◆ Document extract:

[Start of section]

On Thu, 24 Apr 2008 13:31:47 +0100, Tim Bunce <[EMAIL PROTECTED]> wrote:
Hi Tim,
> So I'd be happy to see an API like this:
>
> SV *_concat_hash_sorted( HV *hv, char *kv_sep, char *pair_sep, SV
> *value_format, SV *sort_type)
>
Attached is the latest draft of _concat_hash_sorted(). I cleaned up the
types, fixed a few bugs, and formalized the test suite.
Also, while I was testing, I found what looks to be a memory leak in
neat_svpv:
if (SvIOK(sv))
- nsv = newSVpvf("%"IVdf, SvIVX(sv));
- else nsv = newSVpvf("%"NVgf, SvNVX(sv));
+ nsv = sv_2mortal(newSVpvf("%"IVdf, SvIVX(sv)));
+ else nsv = sv_2mortal(newSVpvf("%"NVgf, SvNVX(sv)));
If there is anything you would like changed, let me know. I was not sure
about using strcat/strncat, so if you'd like, I will change those.
Oh, And is there a way to attach a string to an SV w/o copying it?
-r
--- DBI-1.604/DBI.xs 2008-03-24 09:44:38.000000000 -0400
+++ DBI-1.604-concat_hash/DBI.xs 2008-04-28 14:57:57.000000000 -0400
@@ -209,6 +209,95 @@
return buf;
}
+static int
+_cmp_number (val1, val2)

[End of section]

◆ Task brief:
Reproduce word for word the part of the DBI patch email from "Also, while I" up to and including "will change those.". The listing after this email is unrelated to it.

◆ Data section:
[Start of section]

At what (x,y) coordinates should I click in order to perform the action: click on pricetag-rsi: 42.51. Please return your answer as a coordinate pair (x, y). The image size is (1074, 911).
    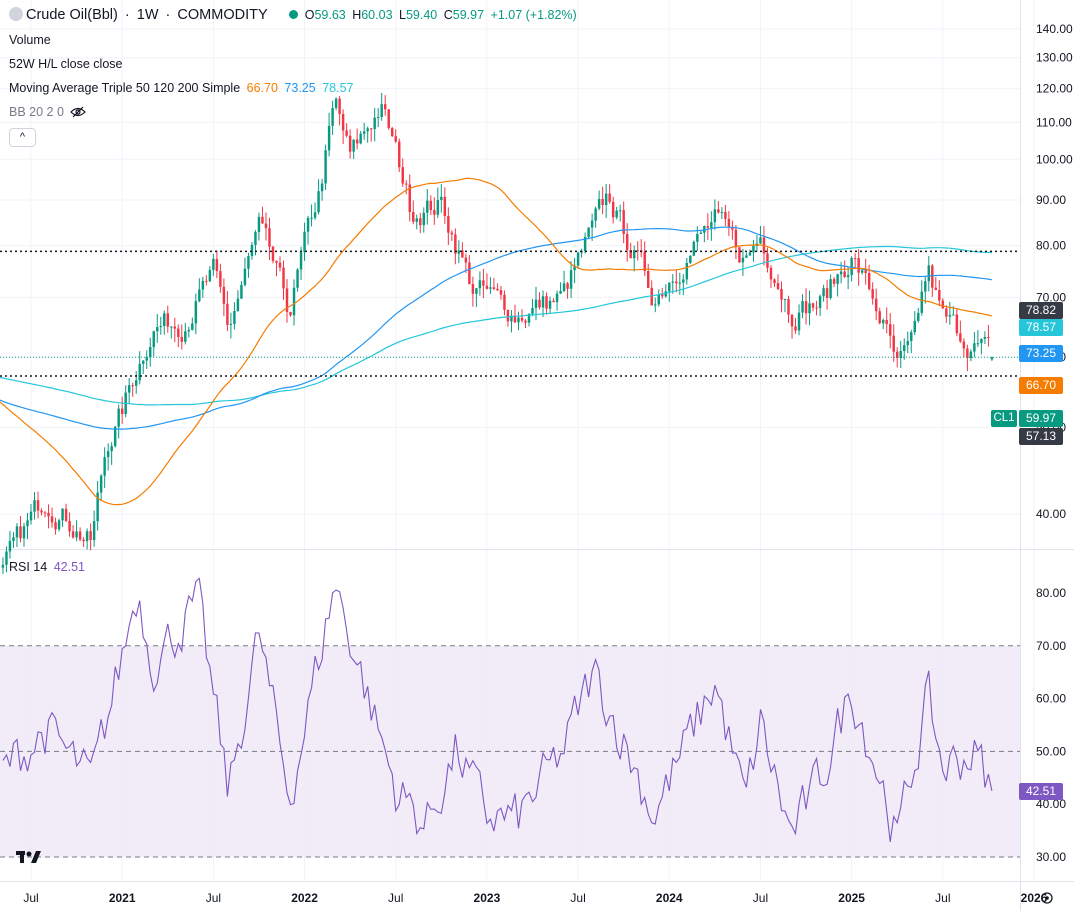
    Looking at the image, I should click on (1041, 792).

[End of section]

◆ Task solution:
Also, while I was testing, I found what looks to be a memory leak in
neat_svpv:
if (SvIOK(sv))
- nsv = newSVpvf("%"IVdf, SvIVX(sv));
- else nsv = newSVpvf("%"NVgf, SvNVX(sv));
+ nsv = sv_2mortal(newSVpvf("%"IVdf, SvIVX(sv)));
+ else nsv = sv_2mortal(newSVpvf("%"NVgf, SvNVX(sv)));
If there is anything you would like changed, let me know. I was not sure
about using strcat/strncat, so if you'd like, I will change those.